The fact that four out of the five prisoners whose sentences Clinton commuted were women is no coincidence. While women are actually slightly less likely than men to be sentenced on conspiracy charges, when they are, it is often because they are not involved in a major way (or at all) in the drug trade.

Under mandatory-sentencing laws, the only way a person charged with a drug offense can get a sentence reduction is to help prosecutors build a case against someone else. Many women who wind up serving time on conspiracy charges are doing so because of the testimony of boyfriends or husbands who won sentence reductions for themselves on the basis of this testimony. The less involved a woman actually is, the less she has to offer prosecutors -- and the more likely she is to do serious time.

The women whose sentences Clinton commuted have stories that are as appalling as they are typical. Amy Pofahl didn't know that her businessman husband, Sandy, was a major ecstasy importer until after he was arrested in Germany. When Sandy asked her to help him retrieve hidden drug profits so he could post bail, Amy complied. When Sandy offered testimony against various of his associates, he threw in information about Amy's involvement with his finances. Sandy did four years in prison; Amy was sentenced to 24.

Serena Nunn's story is also typical. At 19, she got involved with the son of a drug dealer. Her role in his drug activities consisted of driving him to an occasional meeting, but because she refused to testify against him, she received a 16-year sentence.

Among the women currently serving decades-long sentences on conspiracy charges are many others with similar tales to tell. According to the advocacy group Families Against Mandatory Minimums, they include:

  • Sharvone McKinnon. McKinnon was a school-bus driver; her boyfriend was a major crack dealer. McKinnon took messages for her boyfriend, occasionally let his employees drop off drugs at their house and on one occasion delivered money for him. Eventually she left him, but not soon enough. He was arrested shortly thereafter, and she was convicted of conspiracy to distribute cocaine. McKinnon is serving a life sentence.
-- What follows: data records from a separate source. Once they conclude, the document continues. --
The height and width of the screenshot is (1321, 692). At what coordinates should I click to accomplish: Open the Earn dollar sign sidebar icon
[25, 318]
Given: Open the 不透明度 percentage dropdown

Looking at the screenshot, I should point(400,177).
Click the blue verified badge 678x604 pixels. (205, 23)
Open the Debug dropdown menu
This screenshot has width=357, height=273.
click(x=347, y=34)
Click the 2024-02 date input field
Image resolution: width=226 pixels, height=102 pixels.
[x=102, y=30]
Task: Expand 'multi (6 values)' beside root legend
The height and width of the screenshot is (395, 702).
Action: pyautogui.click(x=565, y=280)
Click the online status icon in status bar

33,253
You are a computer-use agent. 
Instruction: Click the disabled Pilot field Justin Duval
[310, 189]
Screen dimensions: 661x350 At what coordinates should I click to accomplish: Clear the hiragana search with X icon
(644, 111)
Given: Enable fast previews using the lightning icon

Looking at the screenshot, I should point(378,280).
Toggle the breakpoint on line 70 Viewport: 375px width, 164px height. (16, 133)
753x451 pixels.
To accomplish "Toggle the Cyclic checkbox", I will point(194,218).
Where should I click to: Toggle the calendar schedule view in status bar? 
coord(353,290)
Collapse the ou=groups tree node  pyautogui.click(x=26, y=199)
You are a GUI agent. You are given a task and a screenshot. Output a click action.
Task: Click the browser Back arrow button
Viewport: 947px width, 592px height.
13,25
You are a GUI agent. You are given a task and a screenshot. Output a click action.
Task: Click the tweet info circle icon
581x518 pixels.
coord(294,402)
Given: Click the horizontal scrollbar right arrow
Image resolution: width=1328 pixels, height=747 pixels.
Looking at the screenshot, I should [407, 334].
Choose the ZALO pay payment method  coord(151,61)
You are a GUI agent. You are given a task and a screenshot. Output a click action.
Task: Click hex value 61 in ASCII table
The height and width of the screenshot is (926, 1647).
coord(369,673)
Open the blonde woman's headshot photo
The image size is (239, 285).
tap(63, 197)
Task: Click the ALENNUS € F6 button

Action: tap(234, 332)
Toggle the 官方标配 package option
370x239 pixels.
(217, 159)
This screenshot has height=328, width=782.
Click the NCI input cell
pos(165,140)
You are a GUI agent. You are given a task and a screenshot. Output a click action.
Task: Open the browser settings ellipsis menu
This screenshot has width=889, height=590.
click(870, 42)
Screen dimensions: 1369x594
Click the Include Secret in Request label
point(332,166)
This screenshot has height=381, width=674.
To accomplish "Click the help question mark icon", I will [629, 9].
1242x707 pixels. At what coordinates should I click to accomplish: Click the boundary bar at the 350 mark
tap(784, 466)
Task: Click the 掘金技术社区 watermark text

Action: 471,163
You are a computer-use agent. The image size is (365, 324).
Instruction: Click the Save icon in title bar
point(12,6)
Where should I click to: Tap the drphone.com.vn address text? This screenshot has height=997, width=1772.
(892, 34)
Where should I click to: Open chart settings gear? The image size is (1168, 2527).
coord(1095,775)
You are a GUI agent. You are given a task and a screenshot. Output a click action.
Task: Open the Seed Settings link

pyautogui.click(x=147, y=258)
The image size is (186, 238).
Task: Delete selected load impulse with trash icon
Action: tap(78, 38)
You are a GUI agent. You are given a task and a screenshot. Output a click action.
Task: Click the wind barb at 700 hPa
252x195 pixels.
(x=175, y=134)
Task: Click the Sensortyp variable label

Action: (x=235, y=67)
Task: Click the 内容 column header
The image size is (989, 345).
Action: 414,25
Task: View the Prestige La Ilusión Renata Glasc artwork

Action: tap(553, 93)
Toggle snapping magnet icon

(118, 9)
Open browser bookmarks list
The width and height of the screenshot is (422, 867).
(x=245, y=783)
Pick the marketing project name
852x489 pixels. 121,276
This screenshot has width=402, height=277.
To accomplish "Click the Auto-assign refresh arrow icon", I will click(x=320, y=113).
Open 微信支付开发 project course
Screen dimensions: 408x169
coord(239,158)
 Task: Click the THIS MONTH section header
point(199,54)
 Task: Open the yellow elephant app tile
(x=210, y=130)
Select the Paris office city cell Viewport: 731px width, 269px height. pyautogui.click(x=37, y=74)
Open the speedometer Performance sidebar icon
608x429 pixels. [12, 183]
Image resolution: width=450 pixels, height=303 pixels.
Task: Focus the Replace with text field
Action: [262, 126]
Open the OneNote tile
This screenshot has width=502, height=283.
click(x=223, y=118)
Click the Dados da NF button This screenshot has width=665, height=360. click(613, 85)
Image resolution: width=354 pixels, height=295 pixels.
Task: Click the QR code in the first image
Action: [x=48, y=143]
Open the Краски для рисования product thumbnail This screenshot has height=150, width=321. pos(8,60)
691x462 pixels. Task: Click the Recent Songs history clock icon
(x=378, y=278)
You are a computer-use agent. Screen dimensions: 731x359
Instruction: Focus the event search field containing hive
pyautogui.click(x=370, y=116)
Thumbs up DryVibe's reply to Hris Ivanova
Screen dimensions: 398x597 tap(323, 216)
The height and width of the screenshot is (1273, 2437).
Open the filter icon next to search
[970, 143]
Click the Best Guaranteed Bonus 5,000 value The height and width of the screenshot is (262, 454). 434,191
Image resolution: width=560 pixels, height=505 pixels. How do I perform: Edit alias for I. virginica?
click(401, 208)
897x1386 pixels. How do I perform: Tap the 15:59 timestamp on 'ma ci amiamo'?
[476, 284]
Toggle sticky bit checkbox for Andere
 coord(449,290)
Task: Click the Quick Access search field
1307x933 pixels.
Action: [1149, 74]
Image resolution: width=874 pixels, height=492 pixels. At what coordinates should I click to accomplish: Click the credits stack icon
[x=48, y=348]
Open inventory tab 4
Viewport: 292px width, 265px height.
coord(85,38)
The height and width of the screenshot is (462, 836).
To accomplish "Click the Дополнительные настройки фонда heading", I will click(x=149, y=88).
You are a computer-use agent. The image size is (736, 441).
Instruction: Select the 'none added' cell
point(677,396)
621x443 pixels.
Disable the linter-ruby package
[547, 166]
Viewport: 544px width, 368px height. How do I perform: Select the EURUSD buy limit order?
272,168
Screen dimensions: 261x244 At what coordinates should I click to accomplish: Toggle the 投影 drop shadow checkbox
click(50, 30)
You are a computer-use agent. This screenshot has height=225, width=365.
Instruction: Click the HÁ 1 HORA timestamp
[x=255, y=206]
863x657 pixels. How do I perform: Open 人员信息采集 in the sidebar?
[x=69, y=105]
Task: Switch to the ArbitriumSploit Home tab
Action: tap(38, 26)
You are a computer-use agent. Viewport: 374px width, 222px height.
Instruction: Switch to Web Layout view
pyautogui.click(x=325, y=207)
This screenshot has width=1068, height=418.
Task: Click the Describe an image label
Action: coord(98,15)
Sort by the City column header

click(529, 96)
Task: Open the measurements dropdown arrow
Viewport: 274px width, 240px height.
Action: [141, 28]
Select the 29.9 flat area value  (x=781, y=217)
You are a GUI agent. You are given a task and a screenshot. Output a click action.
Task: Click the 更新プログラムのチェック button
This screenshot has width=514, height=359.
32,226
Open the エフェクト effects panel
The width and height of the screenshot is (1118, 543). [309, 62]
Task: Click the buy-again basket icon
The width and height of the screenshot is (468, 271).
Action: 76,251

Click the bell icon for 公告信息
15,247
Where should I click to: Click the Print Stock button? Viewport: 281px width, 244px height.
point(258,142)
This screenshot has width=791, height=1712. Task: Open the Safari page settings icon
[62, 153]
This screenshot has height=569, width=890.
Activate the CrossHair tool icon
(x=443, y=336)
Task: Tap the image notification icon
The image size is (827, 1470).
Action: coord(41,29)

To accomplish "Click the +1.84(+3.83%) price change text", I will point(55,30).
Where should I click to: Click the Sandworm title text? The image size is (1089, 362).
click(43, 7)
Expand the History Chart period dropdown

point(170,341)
  • Kemba Smith. Smith was a college freshman when she fell in love with a drug dealer. After he was arrested, she collected money from one of his associates and secured a lawyer for him. When he was released on bail, she fled with him and they spent a year on the run. Eventually, Smith turned herself in and told the authorities what she knew about her boyfriend's whereabouts. By the time they found him, he was dead, and Smith's information was of no use. Smith was convicted of conspiracy to distribute cocaine, lying to federal authorities and conspiracy to launder drug money. She is serving 24.5 years.

  • Sylvia Foster. Foster, a former corrections officer who worked at a group home for handicapped adults, dated a crack dealer who used her home to cook and store crack. About six months into the relationship, Foster found cocaine in her house and broke up with her boyfriend. Foster claimed at trial that she had not known about his activities and was innocent of any crime; as a result of this claim, she received a sentence enhancement for obstruction of justice. Foster is serving 24 years.

    None of these women had any prior offenses.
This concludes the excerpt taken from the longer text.